===== Source material =====
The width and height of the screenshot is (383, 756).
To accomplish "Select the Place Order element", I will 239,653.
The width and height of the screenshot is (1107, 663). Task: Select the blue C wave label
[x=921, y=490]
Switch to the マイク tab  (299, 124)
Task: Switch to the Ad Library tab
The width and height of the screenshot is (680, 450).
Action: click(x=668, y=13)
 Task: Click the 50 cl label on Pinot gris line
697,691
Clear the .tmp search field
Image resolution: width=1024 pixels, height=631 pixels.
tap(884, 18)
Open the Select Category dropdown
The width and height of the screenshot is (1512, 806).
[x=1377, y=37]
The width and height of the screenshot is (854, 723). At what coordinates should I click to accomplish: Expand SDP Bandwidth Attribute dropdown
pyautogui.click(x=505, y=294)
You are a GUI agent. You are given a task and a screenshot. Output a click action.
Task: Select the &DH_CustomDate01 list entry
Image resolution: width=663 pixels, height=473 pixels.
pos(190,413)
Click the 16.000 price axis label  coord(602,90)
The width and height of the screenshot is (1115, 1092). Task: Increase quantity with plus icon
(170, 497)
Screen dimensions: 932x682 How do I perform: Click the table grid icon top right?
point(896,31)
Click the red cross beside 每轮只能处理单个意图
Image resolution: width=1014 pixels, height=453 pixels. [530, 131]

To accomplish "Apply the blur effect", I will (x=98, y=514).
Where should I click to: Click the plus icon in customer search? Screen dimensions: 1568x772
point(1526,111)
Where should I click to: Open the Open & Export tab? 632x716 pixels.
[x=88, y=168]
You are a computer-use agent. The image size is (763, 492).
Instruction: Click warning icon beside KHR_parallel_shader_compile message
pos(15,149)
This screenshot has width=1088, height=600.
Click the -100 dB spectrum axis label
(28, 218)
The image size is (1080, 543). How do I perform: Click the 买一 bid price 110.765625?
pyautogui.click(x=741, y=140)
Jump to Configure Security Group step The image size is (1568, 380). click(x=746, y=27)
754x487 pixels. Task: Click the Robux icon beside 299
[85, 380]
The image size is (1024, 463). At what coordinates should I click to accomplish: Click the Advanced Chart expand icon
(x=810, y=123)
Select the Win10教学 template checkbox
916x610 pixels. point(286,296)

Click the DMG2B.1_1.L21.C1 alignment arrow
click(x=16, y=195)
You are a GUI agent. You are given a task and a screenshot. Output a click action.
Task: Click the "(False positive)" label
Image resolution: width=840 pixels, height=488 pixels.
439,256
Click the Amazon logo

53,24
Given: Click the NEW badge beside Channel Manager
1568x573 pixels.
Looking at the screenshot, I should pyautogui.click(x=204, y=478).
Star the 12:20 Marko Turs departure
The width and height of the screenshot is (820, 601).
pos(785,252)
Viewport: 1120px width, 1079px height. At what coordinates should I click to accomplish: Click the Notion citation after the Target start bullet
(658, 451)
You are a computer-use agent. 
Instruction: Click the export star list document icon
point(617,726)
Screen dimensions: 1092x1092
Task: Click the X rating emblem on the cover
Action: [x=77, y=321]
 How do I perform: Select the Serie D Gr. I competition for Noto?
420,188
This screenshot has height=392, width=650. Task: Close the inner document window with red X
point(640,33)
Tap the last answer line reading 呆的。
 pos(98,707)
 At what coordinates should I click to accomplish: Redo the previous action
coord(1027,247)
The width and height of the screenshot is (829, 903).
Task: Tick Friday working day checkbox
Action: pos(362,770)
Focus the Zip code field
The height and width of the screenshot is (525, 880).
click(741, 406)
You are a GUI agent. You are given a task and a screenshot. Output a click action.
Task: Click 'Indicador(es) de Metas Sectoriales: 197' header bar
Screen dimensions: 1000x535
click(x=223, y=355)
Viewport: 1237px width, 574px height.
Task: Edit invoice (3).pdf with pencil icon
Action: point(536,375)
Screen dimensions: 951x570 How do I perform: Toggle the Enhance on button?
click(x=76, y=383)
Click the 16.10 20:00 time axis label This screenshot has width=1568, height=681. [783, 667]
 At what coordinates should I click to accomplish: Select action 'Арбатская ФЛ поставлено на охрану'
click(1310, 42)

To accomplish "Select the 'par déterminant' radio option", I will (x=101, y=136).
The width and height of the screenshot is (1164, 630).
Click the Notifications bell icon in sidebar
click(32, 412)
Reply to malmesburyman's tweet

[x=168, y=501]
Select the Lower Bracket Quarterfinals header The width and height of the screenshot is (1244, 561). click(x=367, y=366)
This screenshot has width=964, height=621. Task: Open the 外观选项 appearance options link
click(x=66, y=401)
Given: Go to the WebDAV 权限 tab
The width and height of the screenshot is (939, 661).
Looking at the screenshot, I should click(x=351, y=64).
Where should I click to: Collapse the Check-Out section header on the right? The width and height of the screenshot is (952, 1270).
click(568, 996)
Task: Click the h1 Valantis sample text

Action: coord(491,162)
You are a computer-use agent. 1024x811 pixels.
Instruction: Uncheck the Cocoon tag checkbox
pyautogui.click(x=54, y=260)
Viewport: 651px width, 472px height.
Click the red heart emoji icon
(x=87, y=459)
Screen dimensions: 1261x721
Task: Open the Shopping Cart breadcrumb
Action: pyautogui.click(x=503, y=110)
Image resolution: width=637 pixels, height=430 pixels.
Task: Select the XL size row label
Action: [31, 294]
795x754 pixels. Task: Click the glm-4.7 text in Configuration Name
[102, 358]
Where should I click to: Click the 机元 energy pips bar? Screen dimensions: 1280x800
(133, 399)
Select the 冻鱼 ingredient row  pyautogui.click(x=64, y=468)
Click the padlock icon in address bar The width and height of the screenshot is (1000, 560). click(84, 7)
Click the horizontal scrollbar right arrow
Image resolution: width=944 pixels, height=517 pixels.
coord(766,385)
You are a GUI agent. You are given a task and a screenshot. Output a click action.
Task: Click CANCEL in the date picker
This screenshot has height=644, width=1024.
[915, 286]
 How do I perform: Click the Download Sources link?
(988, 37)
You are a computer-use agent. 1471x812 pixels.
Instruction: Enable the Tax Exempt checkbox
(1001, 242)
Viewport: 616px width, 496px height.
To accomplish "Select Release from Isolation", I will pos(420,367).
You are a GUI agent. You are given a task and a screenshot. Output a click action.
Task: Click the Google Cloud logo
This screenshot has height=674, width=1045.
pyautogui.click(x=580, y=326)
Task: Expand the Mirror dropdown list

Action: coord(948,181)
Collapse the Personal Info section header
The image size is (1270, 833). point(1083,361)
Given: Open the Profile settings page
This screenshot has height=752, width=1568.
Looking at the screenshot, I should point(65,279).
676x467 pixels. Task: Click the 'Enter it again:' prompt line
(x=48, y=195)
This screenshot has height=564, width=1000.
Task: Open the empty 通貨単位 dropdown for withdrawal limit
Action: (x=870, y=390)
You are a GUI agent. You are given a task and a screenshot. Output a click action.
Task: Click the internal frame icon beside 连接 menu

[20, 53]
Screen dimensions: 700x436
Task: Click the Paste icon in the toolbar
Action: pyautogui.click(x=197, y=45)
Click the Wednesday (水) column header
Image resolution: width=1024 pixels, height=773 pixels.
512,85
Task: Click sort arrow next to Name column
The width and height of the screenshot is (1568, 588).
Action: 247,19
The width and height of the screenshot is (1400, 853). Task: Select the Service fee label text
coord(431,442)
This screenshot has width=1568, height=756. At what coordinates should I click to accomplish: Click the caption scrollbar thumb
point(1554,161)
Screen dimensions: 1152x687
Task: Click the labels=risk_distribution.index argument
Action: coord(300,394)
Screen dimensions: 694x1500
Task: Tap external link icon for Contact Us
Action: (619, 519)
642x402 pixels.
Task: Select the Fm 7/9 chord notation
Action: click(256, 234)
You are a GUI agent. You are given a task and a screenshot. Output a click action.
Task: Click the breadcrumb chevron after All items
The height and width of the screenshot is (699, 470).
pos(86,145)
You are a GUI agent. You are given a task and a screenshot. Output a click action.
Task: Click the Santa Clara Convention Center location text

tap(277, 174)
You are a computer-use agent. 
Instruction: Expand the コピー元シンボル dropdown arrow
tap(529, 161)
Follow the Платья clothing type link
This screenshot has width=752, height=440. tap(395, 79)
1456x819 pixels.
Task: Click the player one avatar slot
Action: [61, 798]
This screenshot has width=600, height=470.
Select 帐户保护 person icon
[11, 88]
=====
State only the count of lines above that hold the string "Switch".

> [Result for this exercise]: 2